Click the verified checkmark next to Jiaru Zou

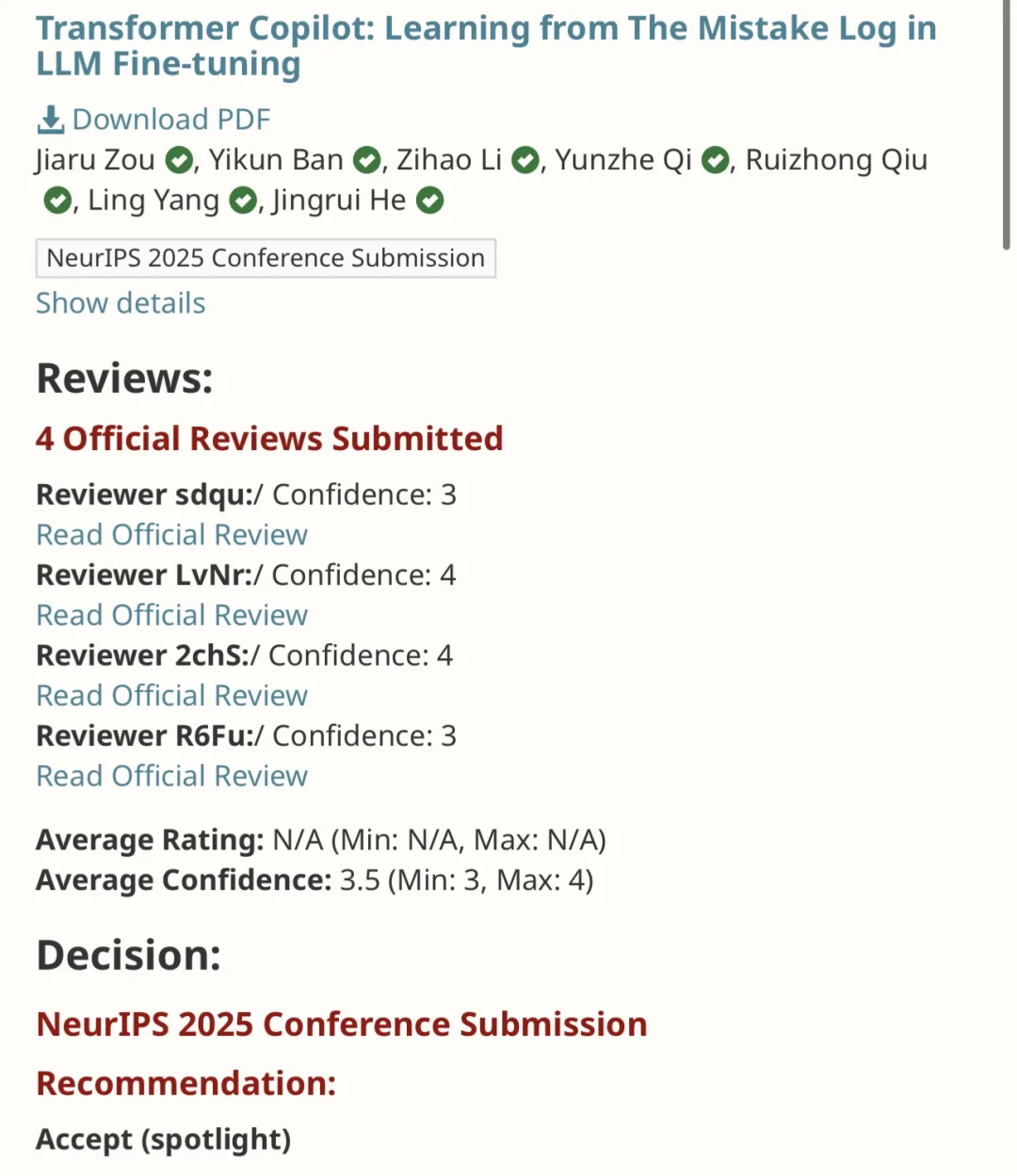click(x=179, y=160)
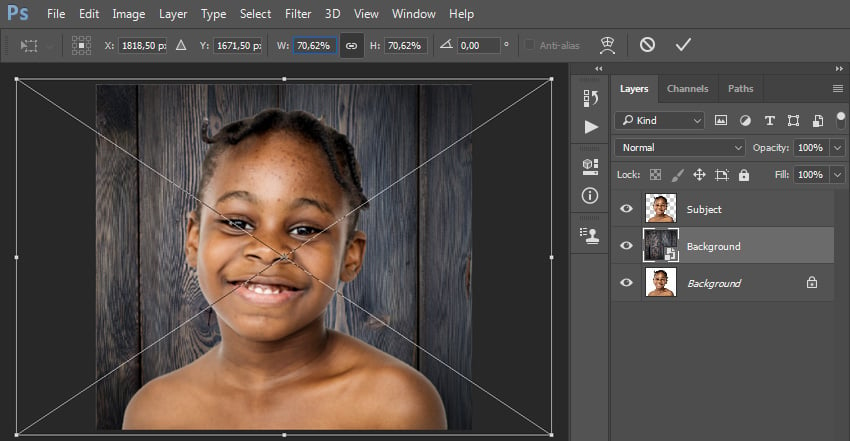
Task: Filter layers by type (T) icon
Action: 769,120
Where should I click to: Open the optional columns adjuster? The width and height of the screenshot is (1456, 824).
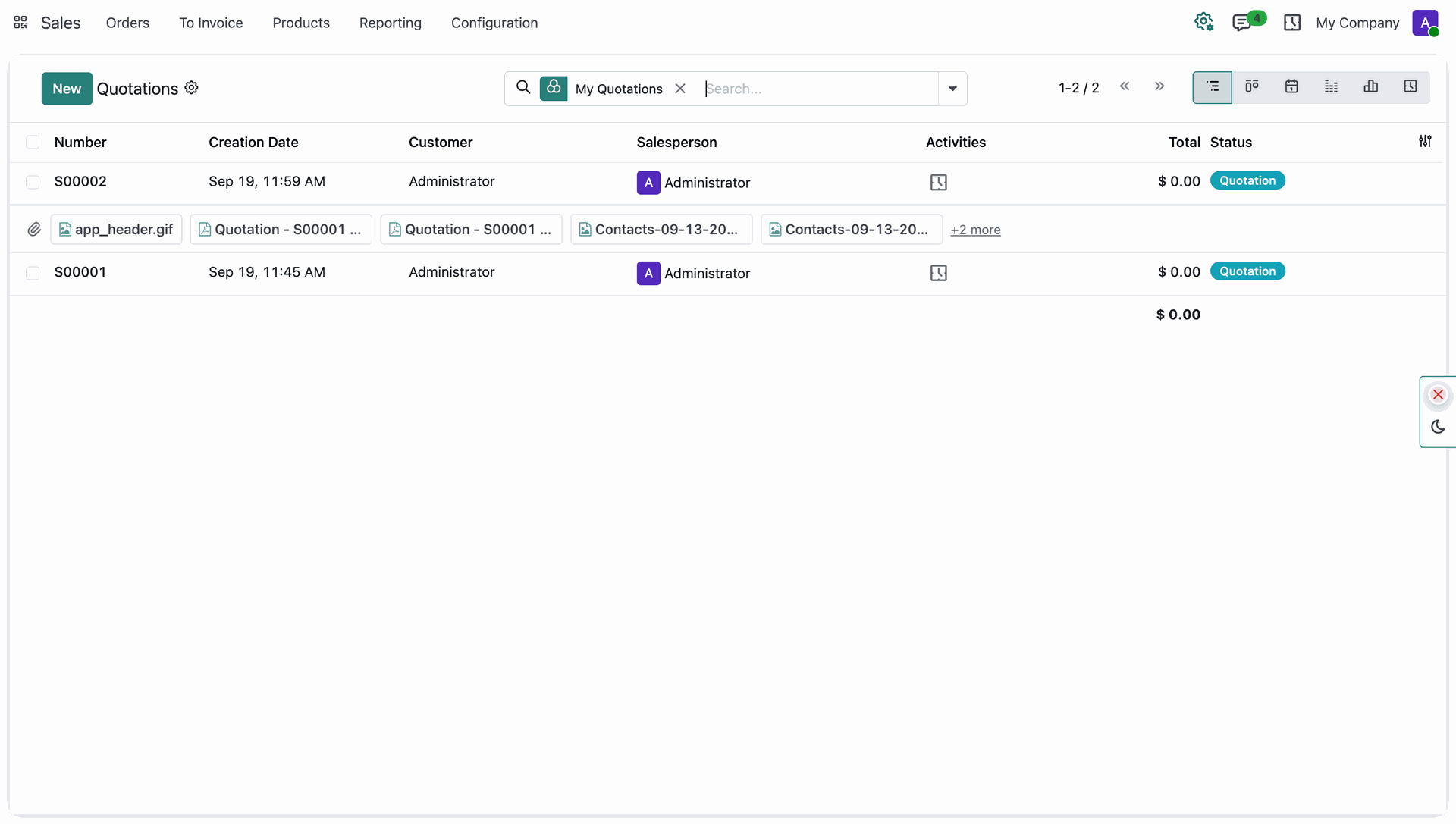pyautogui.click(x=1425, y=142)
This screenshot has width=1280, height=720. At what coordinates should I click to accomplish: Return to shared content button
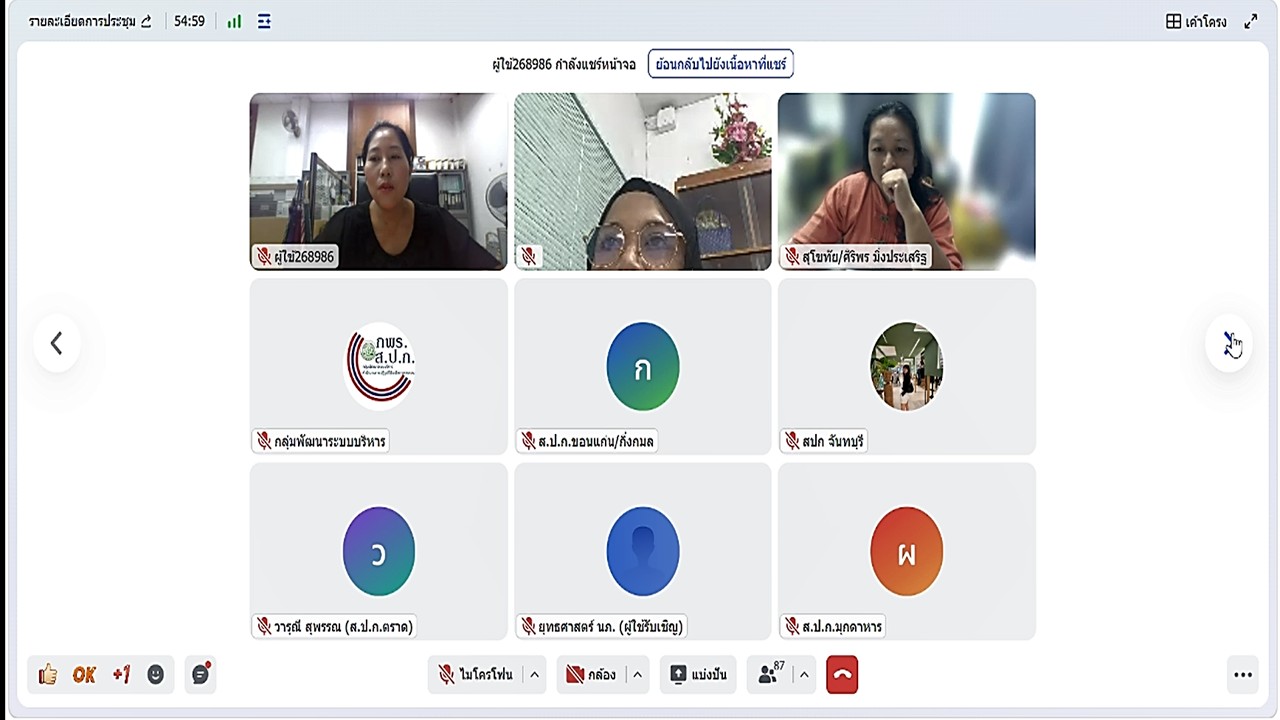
===============
▶ _Task instructions_:
Leave out the pictures and give the listing above again exactly.

▶ _Answer to the problem_:
Click the verified checkmark next to Jiaru Zou

click(x=179, y=160)
Task: Filter layers by type (T) icon
Action: 769,120
Where should I click to: Open the optional columns adjuster? The width and height of the screenshot is (1456, 824).
pyautogui.click(x=1425, y=142)
This screenshot has width=1280, height=720. At what coordinates should I click to accomplish: Return to shared content button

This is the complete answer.